The records also provide a context for judging shifts in the weather. Brother Konrad Hinder, the current weatherman at Einsiedeln and an avid reader of Dietrich's diaries, says his predecessor's precise accounts of everything from yellow fog to avalanches provide historical context.
"We know from Josef Dietrich that the extremes were very big during his time. There were very cold winters and very mild winters, very wet summers and very dry summers," he said, adding that the range of weather extremes has been smaller in the 40 years he has recorded data for the Swiss national weather service.
"That's why I'm always cautious when people say the weather extremes now are at their greatest. Without historical context, you lose control, and you rush to proclaim every latest weather phenomenon as extreme or unprecedented," Hinder said.

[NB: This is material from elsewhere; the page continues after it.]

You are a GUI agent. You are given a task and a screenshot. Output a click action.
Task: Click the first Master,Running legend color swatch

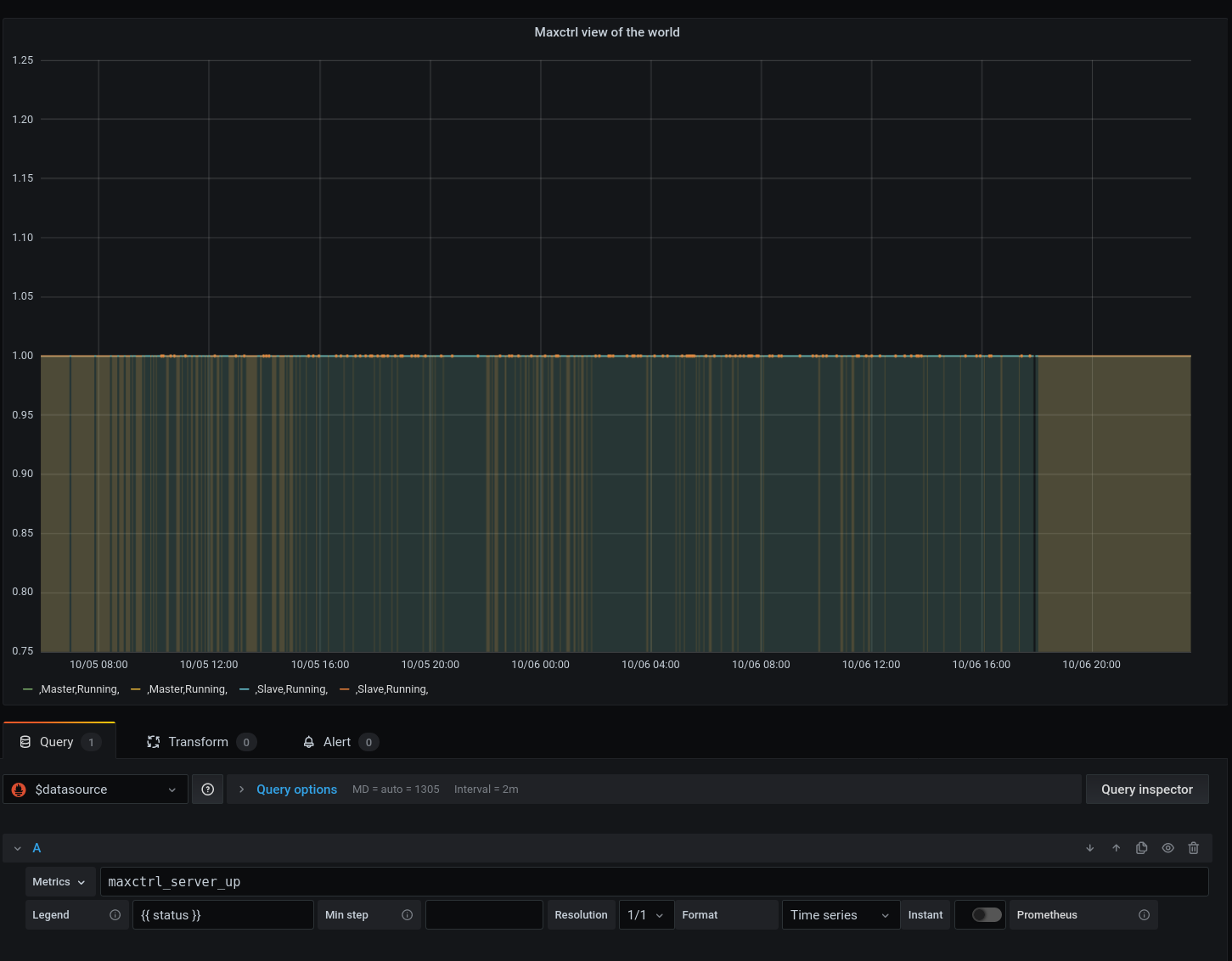coord(28,689)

Most historians and scientists delving deep into archives seek accounts of disasters and extreme weather events. But the records can also be used to obtain a more precise temperature range for most months and years that goes beyond such general indicators as tree rings, corals, ice cores or glaciers.
Such weather sources include the thrice-daily temperature and pressure measurements by 17th-century Paris physician Louis Morin, a short-lived international meteorological network created by the Grand Duke of Tuscany in 1653, and 33 "weather diaries" surviving from the 16th century. In Japan, court officers kept records of the dates of cherry blossom festivals, which allow modern scientists to track the weather of the time.
Early records often are discovered only by chance in documents that have survived in centuries-old European monasteries like Einsiedeln, or in the annals of rulers, military campaigns, famines, natural hazards and meteorological anomalies.
In Klosterneuberg, Austria, near Vienna, an unidentified writer noted a lack of ice on the Danube in 1343-1344 and called the winter "mild," while the abbot of Switzerland's Fischingen Monastery laments the late harvest of hay and corn in the summer of 1639 when "there was hardly ever a really warm day."
Scores of similar clues are pieced together year by year to determine temperature ranges, says Pfister, whose team of four uses old "weather reports" to work back as far as the 10th century.